>> start Dataset records

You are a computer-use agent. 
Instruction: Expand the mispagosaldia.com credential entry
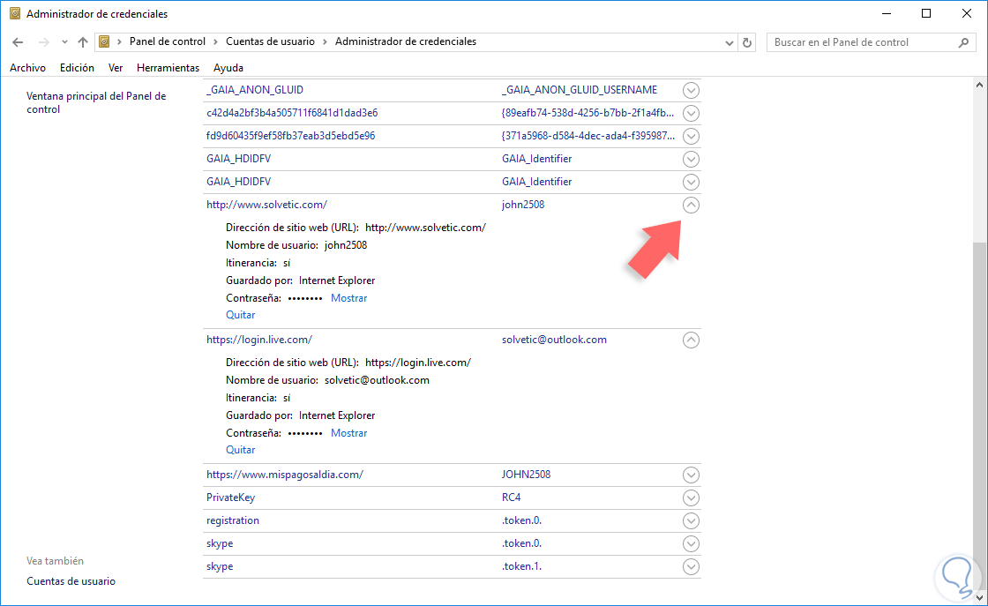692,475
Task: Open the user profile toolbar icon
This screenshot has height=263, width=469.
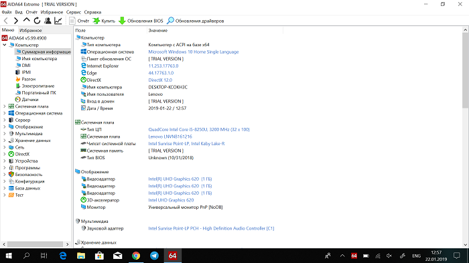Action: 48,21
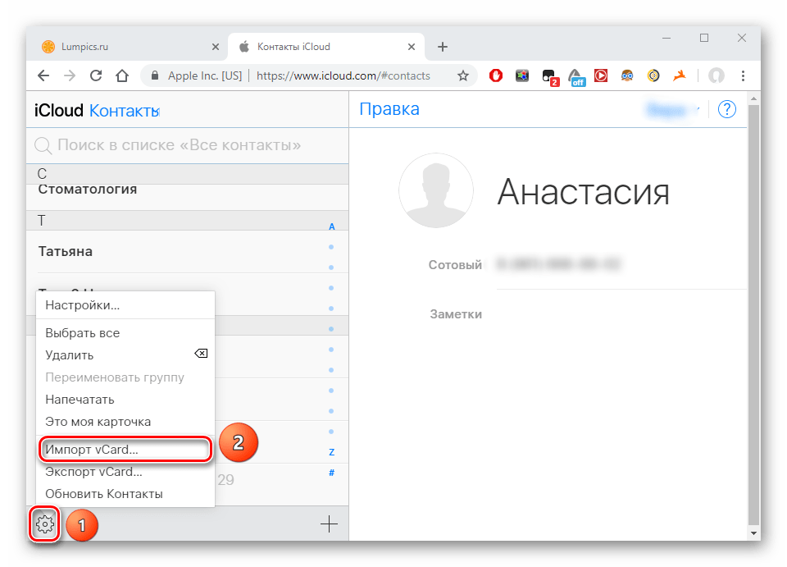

>> end Dataset records

**Requirement:**
Filter the material above down to the lines containing the word "toolbar", and copy each of those lines in full.

**Full output:**
Task: Open the user profile toolbar icon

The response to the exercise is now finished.